Obama has made comments to this effect before. In a 2014 interview with The New Yorker he said that marijuana was less dangerous than alcohol “in terms of its impact on the individual consumer.” More recently, he told Bill Maher that “I think we’re going to have to have a more serious conversation about how we are treating marijuana and our drug laws generally.”
In the Rolling Stone interview published this week, Obama also reiterated his long-standing position that changing federal marijuana laws is not something the president can do unilaterally. “Typically how these classifications are changed are not done by presidential edict,” he said, “but are done either legislatively or through the DEA. As you might imagine, the DEA, whose job it is historically to enforce drug laws, is not always going to be on the cutting edge about these issues.”
The Drug Enforcement Administration recently turned down a petition to lessen federal restrictions on marijuana, citing the drug’s lack of “accepted medical use” and its “high potential for abuse.” Congress could resolve the conflict between state and federal marijuana laws by amending the federal Controlled Substances Act, but have thus far declined to do so.
Marijuana legalization advocates have been frustrated at what they see as Obama’s unwillingness to use his bully pulpit to advocate for their cause. “It would have been very helpful if he had taken more concrete positive action on this issue before it was almost time to vacate the Oval Office,” said Tom Angell of the pro-legalization group Marijuana Majority in a statement. “That this president didn’t apply pressure on the DEA to reschedule marijuana this year will likely go down as one of the biggest disappointments of the Obama era.”
There’s little disagreement on either side of the legalization debate that personal marijuana use should be treated primarily as a public health issue.

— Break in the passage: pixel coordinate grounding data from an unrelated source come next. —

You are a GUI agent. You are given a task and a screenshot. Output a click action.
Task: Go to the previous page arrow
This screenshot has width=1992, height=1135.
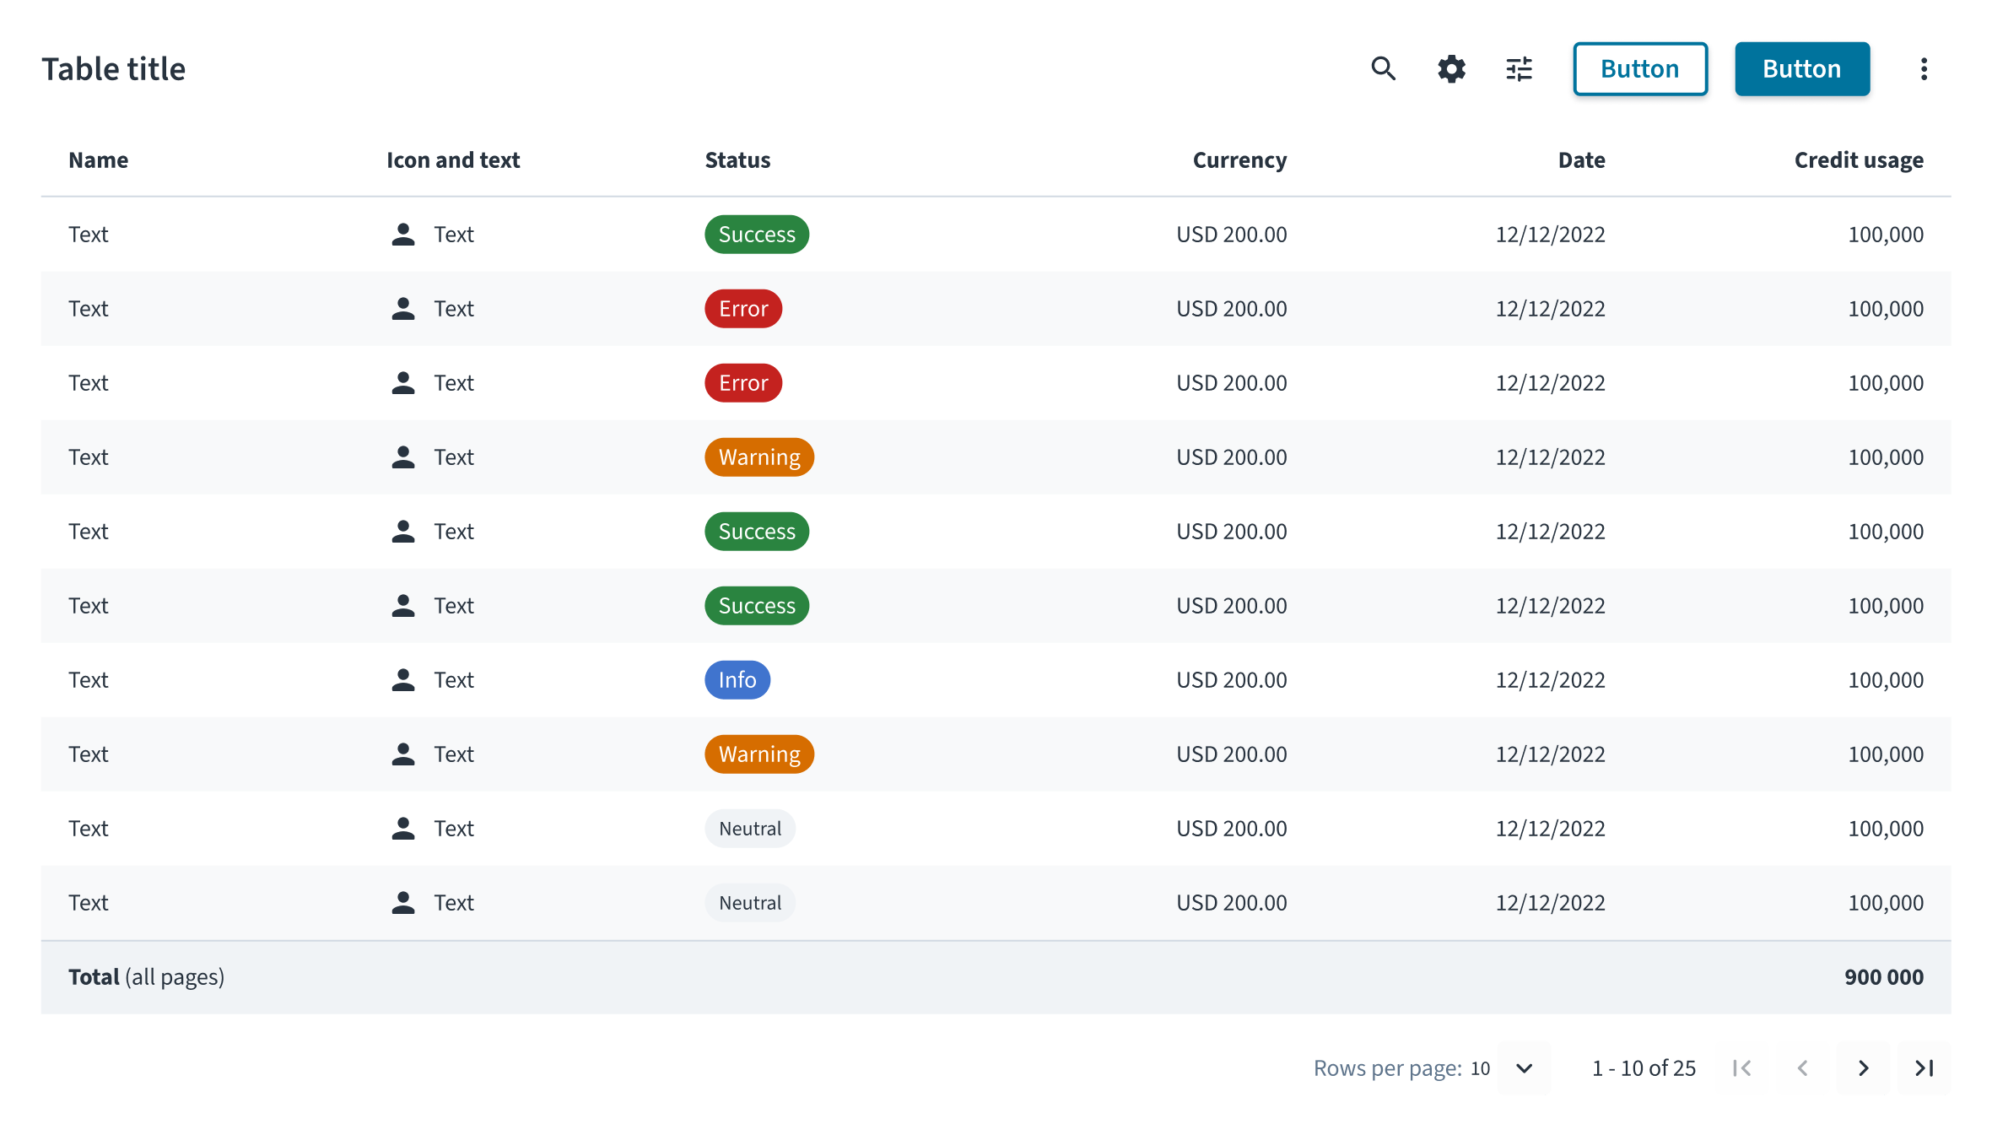point(1802,1068)
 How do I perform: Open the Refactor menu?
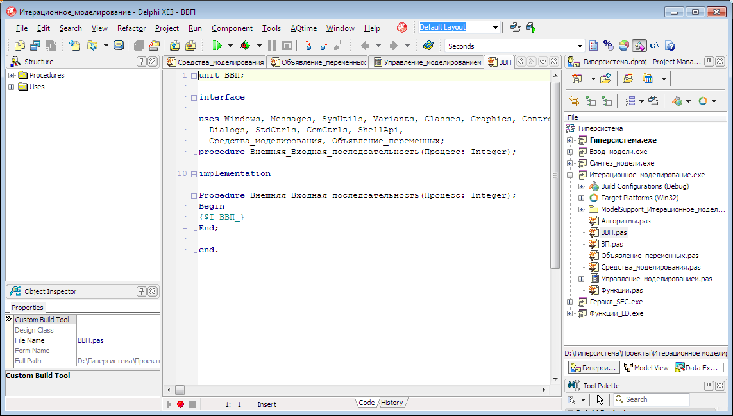click(x=131, y=28)
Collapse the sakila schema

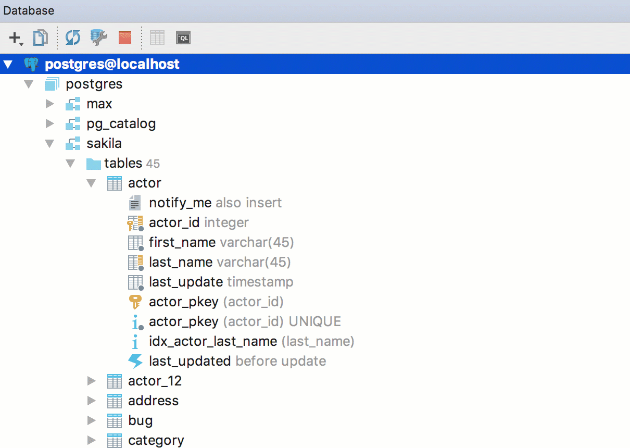coord(49,143)
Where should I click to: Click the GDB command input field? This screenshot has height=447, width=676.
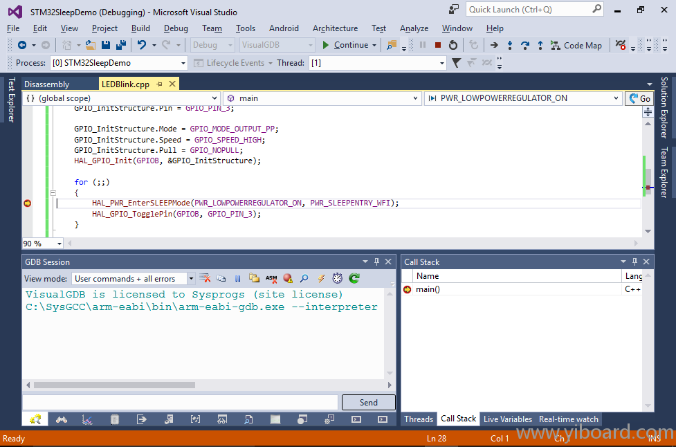[180, 403]
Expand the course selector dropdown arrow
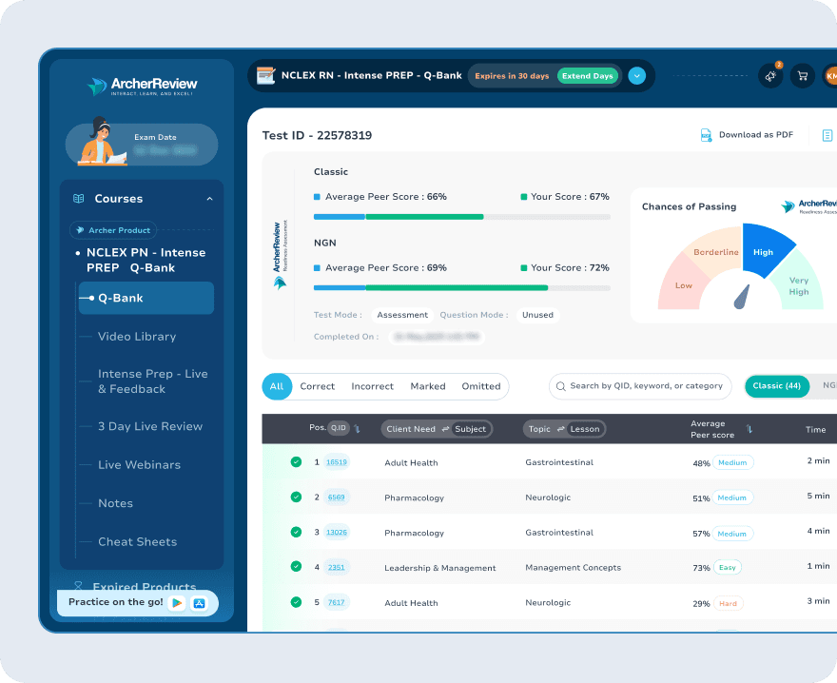The width and height of the screenshot is (837, 683). (637, 76)
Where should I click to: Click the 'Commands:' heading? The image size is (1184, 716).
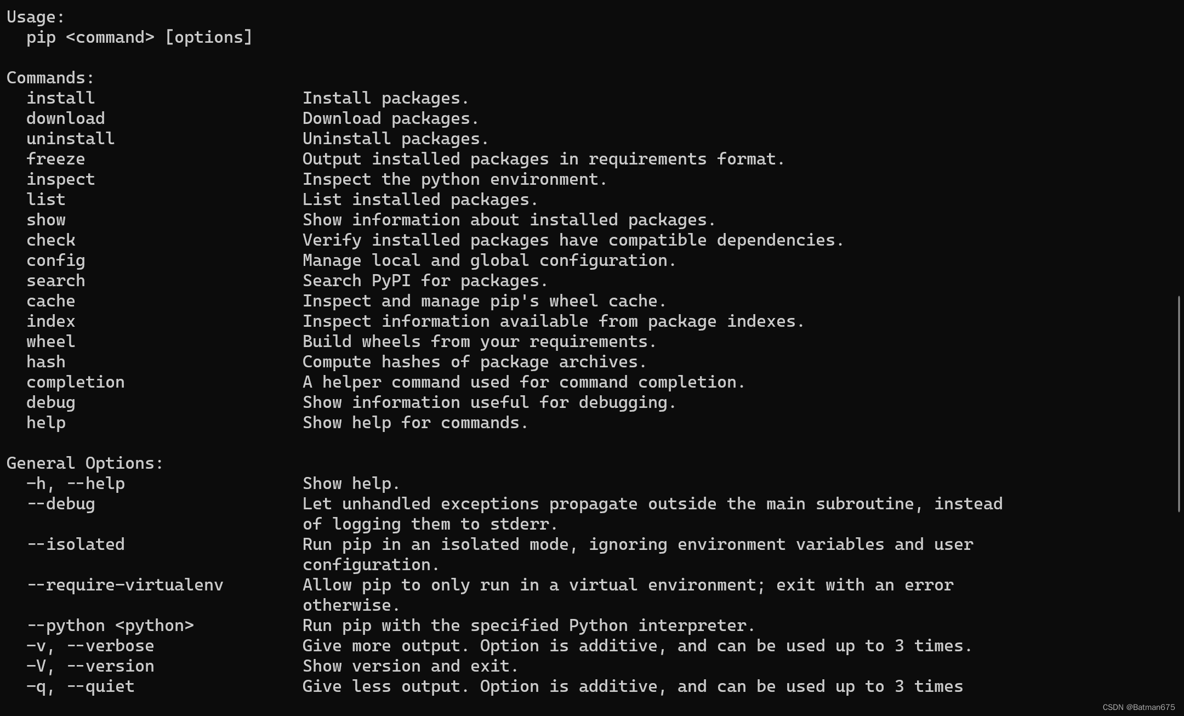tap(50, 78)
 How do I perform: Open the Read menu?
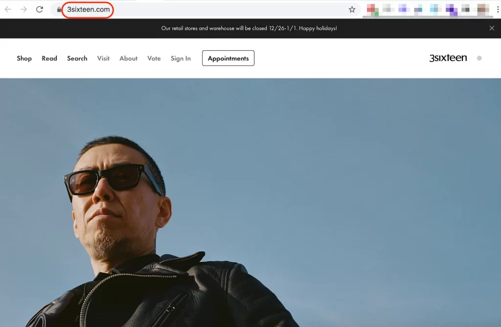click(49, 59)
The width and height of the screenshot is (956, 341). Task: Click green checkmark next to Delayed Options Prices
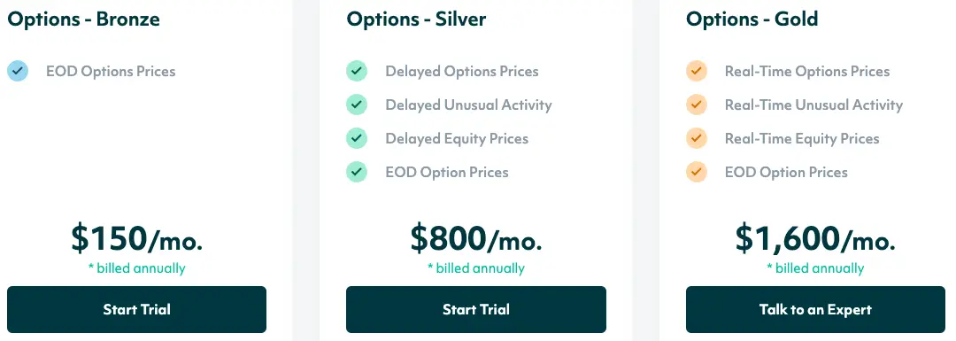click(357, 72)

Smart Approaches to Marijuana (SAM), the nation’s leading anti-legalization group, says that it “seeks to establish a rational policy” for marijuana use and possession that “no longer relies only on the criminal justice system to address people whose only crime is smoking or possessing a small amount of marijuana.”
But there’s vehement disagreement over what such a “rational policy” might look like. SAM advocates for a policy of decriminalization of marijuana use, but not full-scale commercial legalization. Groups like the Marijuana Policy Project, on the other hand, are pushing for the creation of Colorado-style commercial marketplaces where it’s completely legal to buy, sell and consume marijuana.